About this exercise: Go through the listing below and show each line that has the word "Given".

Exercise material:
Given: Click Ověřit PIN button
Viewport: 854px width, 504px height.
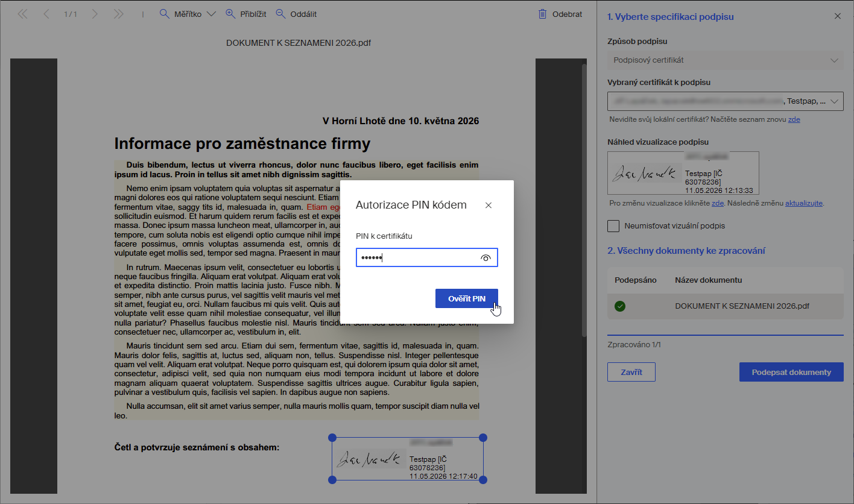Looking at the screenshot, I should click(467, 298).
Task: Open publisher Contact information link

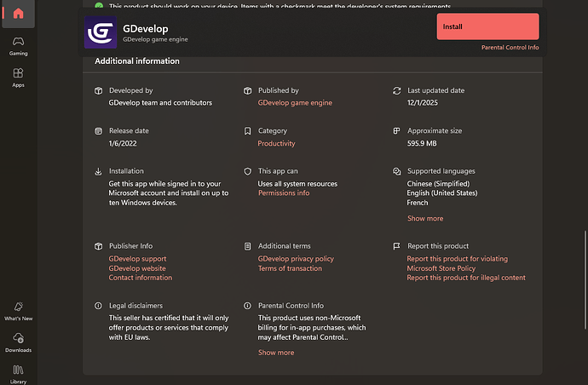Action: point(140,278)
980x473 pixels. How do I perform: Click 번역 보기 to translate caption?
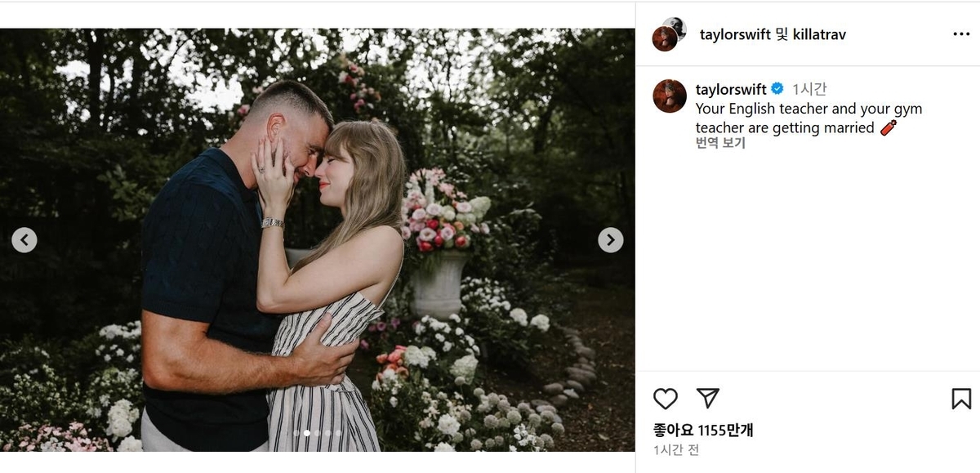point(719,143)
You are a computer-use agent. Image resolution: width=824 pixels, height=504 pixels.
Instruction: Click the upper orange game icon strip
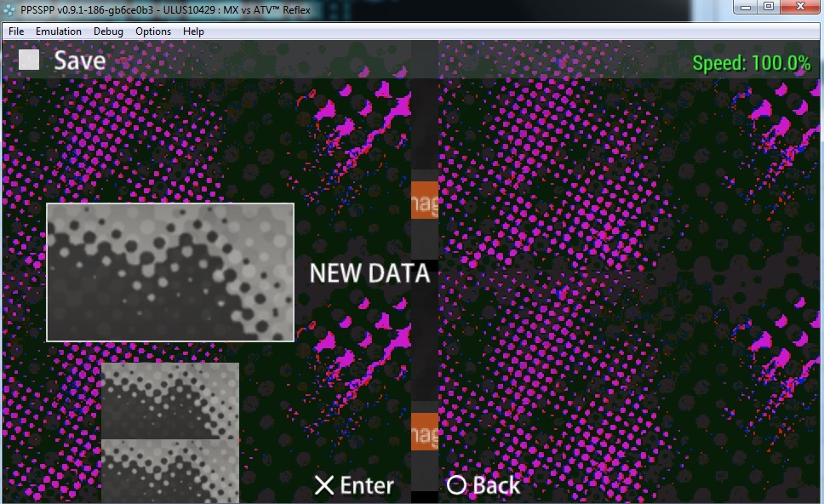tap(425, 199)
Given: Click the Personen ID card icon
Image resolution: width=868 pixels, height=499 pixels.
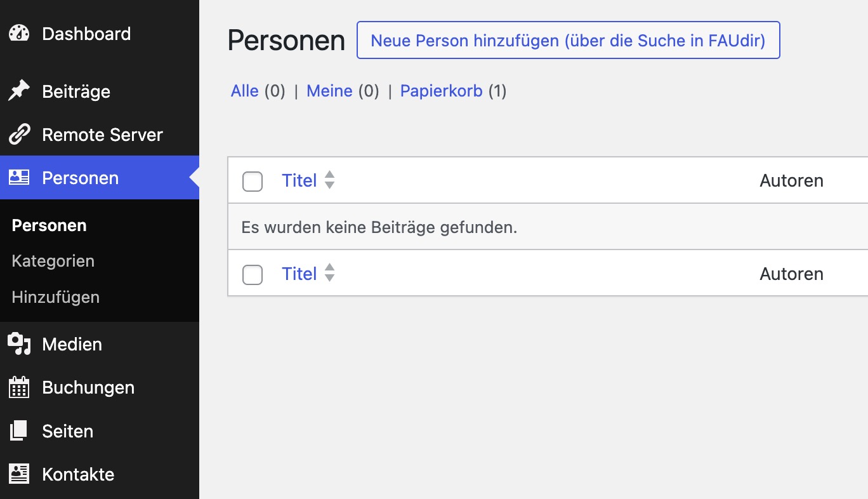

Reply to the exercise:
Given: Click Ověřit PIN button
Given: Click the Personen ID card icon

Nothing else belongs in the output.